TASK INPUTS.
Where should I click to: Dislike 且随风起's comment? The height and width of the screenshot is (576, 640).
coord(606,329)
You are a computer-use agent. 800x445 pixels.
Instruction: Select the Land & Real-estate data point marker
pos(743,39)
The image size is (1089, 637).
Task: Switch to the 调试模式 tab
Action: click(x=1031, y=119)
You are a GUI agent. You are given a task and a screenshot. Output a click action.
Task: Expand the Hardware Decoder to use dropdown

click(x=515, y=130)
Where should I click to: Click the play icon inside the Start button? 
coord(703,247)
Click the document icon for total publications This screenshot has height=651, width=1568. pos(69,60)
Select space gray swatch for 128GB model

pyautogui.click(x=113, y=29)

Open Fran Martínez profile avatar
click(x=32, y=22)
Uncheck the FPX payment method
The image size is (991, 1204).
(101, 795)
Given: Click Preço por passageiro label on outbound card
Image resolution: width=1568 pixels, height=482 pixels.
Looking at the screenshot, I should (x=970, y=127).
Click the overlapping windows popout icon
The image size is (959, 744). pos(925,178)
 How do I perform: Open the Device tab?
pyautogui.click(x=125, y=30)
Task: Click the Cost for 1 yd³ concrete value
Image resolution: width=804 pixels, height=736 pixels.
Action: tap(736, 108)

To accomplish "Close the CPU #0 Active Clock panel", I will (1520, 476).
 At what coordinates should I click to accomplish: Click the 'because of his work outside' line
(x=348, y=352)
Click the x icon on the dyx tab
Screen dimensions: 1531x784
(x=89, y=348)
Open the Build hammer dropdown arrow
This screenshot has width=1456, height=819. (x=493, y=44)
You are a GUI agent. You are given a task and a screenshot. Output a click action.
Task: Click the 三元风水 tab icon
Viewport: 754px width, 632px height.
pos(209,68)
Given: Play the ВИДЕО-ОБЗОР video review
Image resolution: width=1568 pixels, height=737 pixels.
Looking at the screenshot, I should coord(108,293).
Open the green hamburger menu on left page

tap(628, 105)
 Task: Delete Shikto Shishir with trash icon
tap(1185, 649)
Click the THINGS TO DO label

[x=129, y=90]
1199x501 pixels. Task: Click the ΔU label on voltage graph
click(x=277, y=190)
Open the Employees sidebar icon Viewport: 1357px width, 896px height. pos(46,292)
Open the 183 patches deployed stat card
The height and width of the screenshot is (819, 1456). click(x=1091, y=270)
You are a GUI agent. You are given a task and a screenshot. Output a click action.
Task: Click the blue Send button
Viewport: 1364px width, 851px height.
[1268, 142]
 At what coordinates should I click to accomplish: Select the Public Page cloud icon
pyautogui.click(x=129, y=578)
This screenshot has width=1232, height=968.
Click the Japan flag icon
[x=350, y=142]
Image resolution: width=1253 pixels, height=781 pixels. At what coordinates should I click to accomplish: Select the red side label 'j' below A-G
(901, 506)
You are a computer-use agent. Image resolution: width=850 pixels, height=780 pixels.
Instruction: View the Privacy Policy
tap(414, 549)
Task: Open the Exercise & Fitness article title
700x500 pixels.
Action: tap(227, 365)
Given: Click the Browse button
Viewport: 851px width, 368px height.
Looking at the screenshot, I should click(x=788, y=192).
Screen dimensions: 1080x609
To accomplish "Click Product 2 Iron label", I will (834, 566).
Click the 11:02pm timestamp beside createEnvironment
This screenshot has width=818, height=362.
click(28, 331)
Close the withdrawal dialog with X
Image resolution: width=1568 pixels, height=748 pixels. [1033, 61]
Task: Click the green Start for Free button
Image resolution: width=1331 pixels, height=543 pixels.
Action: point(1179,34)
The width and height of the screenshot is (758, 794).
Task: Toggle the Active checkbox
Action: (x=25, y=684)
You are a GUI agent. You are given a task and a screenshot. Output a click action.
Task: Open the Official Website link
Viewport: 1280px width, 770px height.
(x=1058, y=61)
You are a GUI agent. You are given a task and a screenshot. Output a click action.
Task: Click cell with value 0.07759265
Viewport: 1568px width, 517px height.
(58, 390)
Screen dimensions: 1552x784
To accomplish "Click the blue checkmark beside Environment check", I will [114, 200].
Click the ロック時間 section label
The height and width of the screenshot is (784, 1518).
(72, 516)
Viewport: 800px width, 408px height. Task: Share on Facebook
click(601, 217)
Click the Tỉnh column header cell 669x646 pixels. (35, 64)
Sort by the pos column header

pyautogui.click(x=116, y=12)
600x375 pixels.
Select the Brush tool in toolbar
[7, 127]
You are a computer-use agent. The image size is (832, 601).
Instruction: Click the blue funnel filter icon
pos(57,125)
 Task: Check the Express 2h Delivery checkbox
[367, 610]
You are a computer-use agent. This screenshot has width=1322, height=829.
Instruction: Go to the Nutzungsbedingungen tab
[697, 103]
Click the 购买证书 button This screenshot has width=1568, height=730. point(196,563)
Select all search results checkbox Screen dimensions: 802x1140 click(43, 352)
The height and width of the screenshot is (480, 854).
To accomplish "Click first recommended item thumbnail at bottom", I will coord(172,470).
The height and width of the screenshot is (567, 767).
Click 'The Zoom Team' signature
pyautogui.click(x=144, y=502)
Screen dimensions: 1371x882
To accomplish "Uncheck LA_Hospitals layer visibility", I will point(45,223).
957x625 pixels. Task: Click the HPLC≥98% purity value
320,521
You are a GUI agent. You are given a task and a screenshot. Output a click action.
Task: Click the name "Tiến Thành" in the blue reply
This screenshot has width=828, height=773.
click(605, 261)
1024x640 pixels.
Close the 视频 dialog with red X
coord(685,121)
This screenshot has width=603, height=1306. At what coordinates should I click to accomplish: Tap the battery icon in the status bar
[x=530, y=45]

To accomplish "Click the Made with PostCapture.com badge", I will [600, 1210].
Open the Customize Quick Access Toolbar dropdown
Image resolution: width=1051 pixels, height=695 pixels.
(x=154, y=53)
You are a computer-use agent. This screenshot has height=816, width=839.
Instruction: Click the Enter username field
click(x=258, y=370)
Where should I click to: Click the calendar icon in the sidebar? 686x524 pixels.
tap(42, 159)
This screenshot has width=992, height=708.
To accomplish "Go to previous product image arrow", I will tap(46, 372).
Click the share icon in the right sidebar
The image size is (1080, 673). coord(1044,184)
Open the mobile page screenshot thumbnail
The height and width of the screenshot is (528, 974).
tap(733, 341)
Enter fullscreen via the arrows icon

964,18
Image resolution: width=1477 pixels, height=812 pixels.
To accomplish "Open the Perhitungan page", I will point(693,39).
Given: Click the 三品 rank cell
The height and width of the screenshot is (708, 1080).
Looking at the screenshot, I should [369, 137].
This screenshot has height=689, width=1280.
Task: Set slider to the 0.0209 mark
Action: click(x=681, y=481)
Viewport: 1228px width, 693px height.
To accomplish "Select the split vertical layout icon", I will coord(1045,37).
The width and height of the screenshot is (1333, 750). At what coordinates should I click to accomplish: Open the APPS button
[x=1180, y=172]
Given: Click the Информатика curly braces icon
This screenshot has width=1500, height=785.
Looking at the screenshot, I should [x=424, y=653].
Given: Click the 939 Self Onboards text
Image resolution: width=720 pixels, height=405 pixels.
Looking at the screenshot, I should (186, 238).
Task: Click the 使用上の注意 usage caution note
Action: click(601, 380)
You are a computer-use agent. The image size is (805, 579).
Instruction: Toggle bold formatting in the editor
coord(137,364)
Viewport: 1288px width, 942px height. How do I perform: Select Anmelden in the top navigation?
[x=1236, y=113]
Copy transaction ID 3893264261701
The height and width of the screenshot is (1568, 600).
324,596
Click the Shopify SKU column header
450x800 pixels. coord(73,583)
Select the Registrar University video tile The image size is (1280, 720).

PROBLEM DETAILS.
Reproduce each line of the material containing the word "Uncheck".

RESULT FOR THIS EXERCISE.
Uncheck the FPX payment method
To accomplish "Uncheck LA_Hospitals layer visibility", I will point(45,223).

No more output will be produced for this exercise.